## Requirement
What lines in the data hold the string "computer"? Show them.

══════════

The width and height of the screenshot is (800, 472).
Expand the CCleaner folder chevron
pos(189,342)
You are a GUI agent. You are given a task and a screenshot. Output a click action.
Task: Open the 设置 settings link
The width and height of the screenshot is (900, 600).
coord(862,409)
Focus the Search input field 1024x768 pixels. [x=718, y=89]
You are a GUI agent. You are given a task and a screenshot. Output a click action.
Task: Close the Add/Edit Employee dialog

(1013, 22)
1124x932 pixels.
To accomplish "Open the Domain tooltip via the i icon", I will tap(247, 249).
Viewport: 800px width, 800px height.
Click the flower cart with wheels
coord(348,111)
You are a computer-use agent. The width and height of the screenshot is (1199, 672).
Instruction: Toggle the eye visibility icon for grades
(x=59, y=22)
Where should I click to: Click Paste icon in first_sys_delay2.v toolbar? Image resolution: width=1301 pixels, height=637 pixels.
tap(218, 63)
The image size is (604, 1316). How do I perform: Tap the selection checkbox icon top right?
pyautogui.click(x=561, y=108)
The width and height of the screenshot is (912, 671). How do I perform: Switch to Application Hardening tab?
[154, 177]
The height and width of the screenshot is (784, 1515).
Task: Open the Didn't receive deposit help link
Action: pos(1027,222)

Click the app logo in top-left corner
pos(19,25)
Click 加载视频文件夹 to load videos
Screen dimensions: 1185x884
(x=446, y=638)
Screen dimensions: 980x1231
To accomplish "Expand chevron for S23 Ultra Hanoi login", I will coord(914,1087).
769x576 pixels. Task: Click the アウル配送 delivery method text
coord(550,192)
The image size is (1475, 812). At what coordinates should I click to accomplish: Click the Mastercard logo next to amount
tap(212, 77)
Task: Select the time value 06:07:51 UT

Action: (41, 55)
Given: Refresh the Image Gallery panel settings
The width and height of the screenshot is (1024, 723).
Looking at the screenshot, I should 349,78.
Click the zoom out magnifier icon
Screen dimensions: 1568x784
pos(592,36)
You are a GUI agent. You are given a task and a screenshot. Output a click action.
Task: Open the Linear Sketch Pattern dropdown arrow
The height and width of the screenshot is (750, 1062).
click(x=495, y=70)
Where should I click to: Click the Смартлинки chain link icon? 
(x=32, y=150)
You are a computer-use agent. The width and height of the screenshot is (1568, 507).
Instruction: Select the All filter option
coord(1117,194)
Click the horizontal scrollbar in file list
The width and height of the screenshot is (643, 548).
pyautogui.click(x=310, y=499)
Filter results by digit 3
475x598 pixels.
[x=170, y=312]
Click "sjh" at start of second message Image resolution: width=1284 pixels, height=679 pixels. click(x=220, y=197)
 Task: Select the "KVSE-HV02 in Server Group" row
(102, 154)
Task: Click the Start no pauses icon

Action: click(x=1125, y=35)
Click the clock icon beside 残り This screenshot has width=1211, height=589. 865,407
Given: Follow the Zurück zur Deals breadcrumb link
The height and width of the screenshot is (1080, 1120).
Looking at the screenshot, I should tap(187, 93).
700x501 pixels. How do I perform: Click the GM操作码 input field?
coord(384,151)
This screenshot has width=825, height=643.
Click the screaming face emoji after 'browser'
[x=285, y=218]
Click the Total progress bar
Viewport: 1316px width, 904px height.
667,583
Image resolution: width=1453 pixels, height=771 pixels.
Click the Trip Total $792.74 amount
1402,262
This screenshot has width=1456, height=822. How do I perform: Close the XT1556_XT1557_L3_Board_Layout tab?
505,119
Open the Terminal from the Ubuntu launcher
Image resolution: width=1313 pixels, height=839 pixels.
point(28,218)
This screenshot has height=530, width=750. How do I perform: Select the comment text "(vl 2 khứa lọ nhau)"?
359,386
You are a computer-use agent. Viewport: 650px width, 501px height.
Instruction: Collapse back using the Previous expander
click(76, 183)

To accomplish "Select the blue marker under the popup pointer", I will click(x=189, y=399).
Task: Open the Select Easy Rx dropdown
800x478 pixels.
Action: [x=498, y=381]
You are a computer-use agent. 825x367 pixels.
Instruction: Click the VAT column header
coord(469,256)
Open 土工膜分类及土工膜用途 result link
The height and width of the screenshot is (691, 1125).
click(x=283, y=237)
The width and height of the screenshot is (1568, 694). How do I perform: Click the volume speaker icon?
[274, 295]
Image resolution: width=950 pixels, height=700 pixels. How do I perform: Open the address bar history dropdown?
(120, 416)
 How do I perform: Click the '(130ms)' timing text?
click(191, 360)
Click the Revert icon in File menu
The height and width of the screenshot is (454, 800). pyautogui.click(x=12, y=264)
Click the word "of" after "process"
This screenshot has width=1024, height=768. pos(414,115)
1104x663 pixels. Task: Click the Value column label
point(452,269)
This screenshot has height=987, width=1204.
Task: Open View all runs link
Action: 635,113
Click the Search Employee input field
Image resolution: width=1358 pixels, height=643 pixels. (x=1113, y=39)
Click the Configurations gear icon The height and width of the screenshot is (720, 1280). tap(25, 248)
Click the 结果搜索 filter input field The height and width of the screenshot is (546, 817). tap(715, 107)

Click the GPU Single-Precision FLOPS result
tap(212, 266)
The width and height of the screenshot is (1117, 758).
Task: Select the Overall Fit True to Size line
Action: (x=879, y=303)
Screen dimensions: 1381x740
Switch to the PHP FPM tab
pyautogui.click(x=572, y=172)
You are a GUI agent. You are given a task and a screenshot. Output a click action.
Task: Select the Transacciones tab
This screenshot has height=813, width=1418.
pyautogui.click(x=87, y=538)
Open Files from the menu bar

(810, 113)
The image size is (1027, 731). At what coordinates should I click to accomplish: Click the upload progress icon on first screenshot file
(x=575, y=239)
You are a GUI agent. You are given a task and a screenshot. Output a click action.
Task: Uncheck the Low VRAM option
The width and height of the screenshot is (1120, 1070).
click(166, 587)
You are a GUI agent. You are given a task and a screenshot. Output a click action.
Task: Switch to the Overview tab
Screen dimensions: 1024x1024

══════════

## Response area
You are a computer-use agent. The width and height of the screenshot is (1199, 672).
You are a computer-use agent. The width and height of the screenshot is (1568, 507).
You are a computer-use agent. Viewport: 650px width, 501px height.
You are a computer-use agent. 825x367 pixels.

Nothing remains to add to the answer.